As we all know, it’s the events of Attack of the Clones that truly begin to set the stage for Anakin’s eventual fall at the end of the trilogy, namely the scene where he slaughters the entire tribe of Tusken Raiders who kidnapped and tortured his mother, but we also see in this Obi-Wan Kenobi flashback that the young padawan was already showing hints of his darker side even before he ever returned to Tatooine. It’s good insight into Anakin’s life between The Phantom Menace and Attack of the Clones that had previously been reserved to tie-in books and comics, and it’s great to see a little more of that character development happening on screen.
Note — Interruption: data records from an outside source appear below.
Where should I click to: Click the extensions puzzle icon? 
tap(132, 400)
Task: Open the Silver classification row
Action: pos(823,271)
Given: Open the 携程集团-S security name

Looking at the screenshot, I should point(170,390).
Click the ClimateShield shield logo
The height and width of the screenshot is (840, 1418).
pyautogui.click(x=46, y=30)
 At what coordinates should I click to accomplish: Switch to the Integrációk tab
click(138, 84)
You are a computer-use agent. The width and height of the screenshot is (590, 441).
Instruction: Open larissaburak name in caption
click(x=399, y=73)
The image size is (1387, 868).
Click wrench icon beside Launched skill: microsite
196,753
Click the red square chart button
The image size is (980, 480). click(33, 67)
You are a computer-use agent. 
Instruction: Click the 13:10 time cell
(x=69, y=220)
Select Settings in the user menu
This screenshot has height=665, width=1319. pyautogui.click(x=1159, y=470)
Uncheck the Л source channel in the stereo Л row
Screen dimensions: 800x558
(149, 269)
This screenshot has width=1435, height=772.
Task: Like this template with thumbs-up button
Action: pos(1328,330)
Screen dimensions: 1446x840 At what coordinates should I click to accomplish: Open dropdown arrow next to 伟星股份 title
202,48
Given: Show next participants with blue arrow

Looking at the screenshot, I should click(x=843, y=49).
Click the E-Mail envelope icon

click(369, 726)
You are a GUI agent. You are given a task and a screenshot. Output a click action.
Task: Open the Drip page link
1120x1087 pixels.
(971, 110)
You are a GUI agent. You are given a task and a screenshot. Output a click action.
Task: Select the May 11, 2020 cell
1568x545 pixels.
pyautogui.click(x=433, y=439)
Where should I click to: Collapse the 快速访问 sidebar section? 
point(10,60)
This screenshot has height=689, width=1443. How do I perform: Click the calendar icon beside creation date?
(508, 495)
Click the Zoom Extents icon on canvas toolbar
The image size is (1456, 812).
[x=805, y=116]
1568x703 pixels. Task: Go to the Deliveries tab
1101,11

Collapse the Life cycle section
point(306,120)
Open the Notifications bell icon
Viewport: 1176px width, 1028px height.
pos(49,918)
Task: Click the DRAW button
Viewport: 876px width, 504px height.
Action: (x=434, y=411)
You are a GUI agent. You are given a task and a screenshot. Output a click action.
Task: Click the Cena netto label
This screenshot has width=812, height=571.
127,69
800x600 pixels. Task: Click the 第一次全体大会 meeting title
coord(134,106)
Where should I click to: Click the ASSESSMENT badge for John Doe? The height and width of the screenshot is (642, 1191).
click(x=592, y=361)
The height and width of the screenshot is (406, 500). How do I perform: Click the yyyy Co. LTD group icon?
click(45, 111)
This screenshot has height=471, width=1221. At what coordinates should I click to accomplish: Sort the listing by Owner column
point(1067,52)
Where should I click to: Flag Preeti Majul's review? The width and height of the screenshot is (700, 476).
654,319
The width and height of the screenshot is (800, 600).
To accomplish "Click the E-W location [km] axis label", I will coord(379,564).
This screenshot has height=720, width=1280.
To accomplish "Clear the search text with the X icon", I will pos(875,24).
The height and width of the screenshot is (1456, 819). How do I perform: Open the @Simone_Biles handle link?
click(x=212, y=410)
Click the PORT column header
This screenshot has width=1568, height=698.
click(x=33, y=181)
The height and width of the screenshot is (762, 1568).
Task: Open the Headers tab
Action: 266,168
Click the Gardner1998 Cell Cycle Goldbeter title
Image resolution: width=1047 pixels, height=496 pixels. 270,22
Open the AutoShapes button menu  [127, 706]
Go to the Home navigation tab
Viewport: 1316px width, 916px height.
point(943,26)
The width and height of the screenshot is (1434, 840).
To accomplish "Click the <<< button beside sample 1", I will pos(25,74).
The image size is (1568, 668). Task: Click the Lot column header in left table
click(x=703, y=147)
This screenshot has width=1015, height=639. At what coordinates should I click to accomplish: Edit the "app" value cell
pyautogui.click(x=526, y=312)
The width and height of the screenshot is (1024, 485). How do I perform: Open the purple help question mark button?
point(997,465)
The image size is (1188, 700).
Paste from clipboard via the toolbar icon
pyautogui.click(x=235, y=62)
But the dark side isn’t the only thing on display during this flashback. Some fans have quickly formed theories regarding its opening shot. We see Anakin looking off into the distance while he waits for Obi-Wan. Beyond is the Coruscant skyline, notably adorned by a cluster of massive skyscrapers. Does one of those buildings serve as the Coruscant home of a certain senator from Naboo? Some viewers certainly think so.
In Attack of the Clones, Anakin confesses that not a day has gone by when he hasn’t thought of Padme Amidala, the former queen who the Jedi first met as a little boy in The Phantom Menace, and this scene could be nodding to that, assuming he’s actually looking in the direction of her penthouse in the sky. It would also be somewhat of a reference to the first time we actually meet Christensen’s teen Anakin in Episode II, as he’s nervously riding an elevator with Obi-Wan up to Padme’s apartment. When Obi-Wan notes that Anakin is tense, sweating, and needs to relax, the young padawan replies that he hasn’t seen Padme in a decade. But just how long has Anakin been watching from afar and waiting for the day when he could finally reunite with her?
If the fan theory is true, perhaps the most important question to ask is how does Anakin already know where Padme lives before he meets her again in Attack of the Clones? Well, the canon explanation is that all of the Republic’s powerful politicians lived in the same senate apartment complex on Coruscant, so obviously Padme would live there too. But knowing a Padme-obsessed young Anakin, and all the “chemistry” Christensen and Natalie Portman shared in their love scenes in 2002, the real answer could be a much creepier one than that.
Obi-Wan Kenobi and Attack of the Clones are both streaming on Disney+ now.